しかし、彼らはこの速力について、詳細な報告を行わなかったように見える。実際には単に自艦よりも3ノット半ほど優速であるという、相対的な速力差のみを報告したようなのだ。そしてこのことは、ミルンやトルーブリッジに大きな誤解となって伝わり、後の展開に重大な影響を及ぼしたのである。
彼らは、自軍の巡洋戦艦の速力を、さすがに26ノットなどとは判断していなかったようだが、まさか22ノットを維持できないとは考えておらず、24ノット程度と見ていたらしい。そこから推測すれば、3ノット半優速という『ゲーベン』の最大速力は、最大限の見積もりで27ないし28ノットとなり、公試で記録されたという数字に近くなる。この数字は、既知の公試最大速力に近いだけに信憑性があり、彼らは『ゲーベン』が新造時の能力を取り戻していると考えてしまった。この後、『ゲーベン』の速力は、推定の数字だけが独り歩きを始める。そしてこうした推測には、えてして尾ひれがつきやすいのだ。
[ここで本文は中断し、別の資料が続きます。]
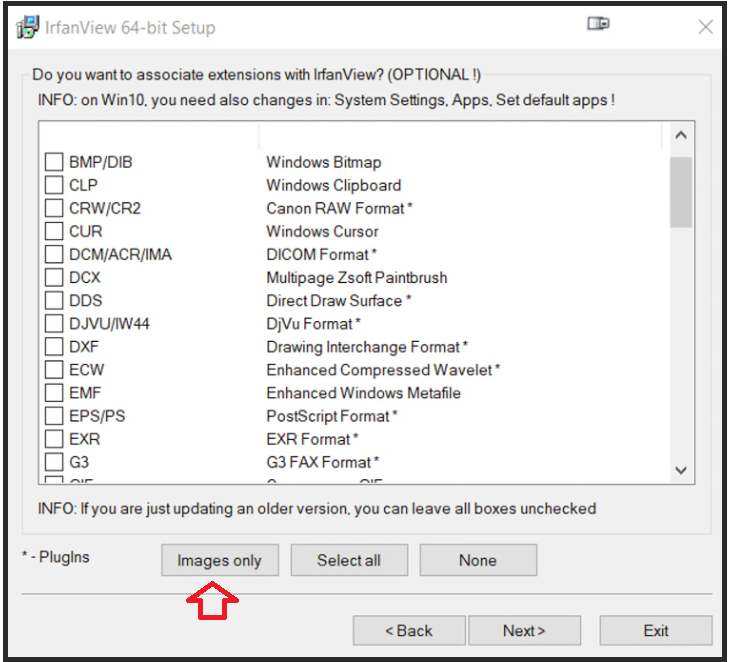
Task: Enable the DJVU/IW44 format checkbox
Action: tap(54, 323)
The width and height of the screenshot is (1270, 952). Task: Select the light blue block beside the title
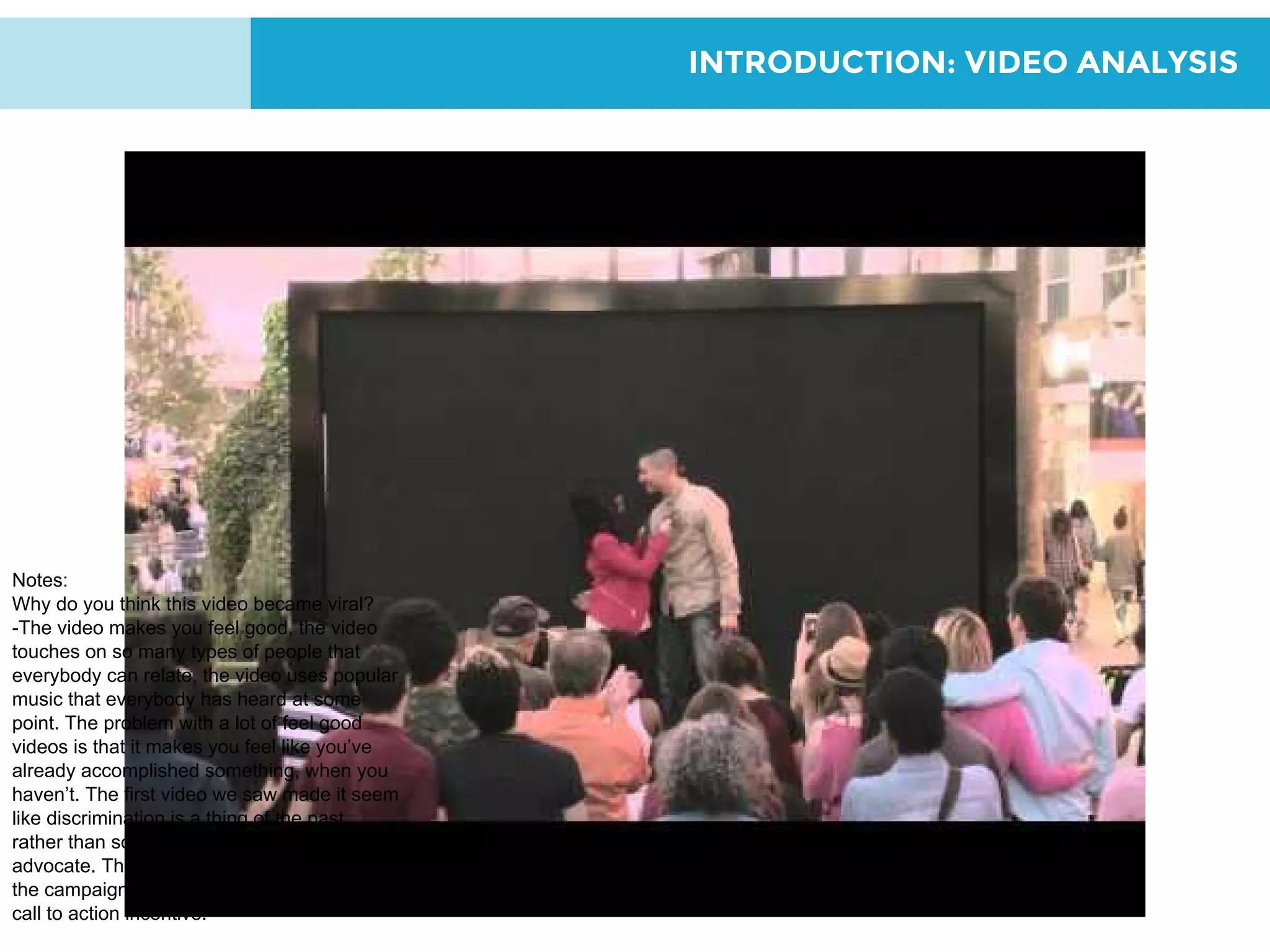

この速力では、公称23ノット、実際には機関の調子が悪い艦に引きずられて20ノットがやっとという、トルーブリッジの装甲巡洋艦には、接近できる見込みがまったくない。トルーブリッジはここで、巡洋戦艦と装甲巡洋艦の性能差を、さらに拡大する方向へ意識した。挑戦はすなわち、死を意味する、と。
しかし、彼らは重大な見落としをしている。巡洋戦艦が振り切られた後も、軽巡洋艦『ダブリン』が、『ゲーベン』を追跡し続けていたという事実である。『ダブリン』の最大速力は25ノットであり、ケリー艦長が夕刻、日没によって追跡を断念したときまで、彼らは『ゲーベン』を見失っていないのだ。
これはつまり、『ゲーベン』が25ノット以上を発揮できていないという証拠であり、その速力についてケリーに詳細な報告を求めていれば、『ゲーベン』の実力ははっきりしていたに違いない。
このときケリーもまた、自分たちが実際にどれだけの速力で走っているのか、『ゲーベン』の推定速力がどれほどなのか、詳細な報告を行っていないようだ。おそらくは要求されなかったために、彼は速力について報告せず、見失ったという事実のみが通報されたのだろう。このため、ミルンやトルーブリッジたちは、『ゲーベン』の速力を実際よりはるかに大きいものと思い込んでしまったのだ。
また『インドミタブル』のケネディ艦長は、この追跡が不首尾に終わった原因について、ボイラー前へ石炭を運ぶ人員が不足したことを挙げている。彼は後に、30人ずつ三交代で編成できる人数がいなければ、これに要求される労力を維持できないと報告した。もし追いかけるつもりなら、主砲塔から人員を割かなければならず、『ゲーベン』が立ち向かってきた場合に遅れをとる可能性がある。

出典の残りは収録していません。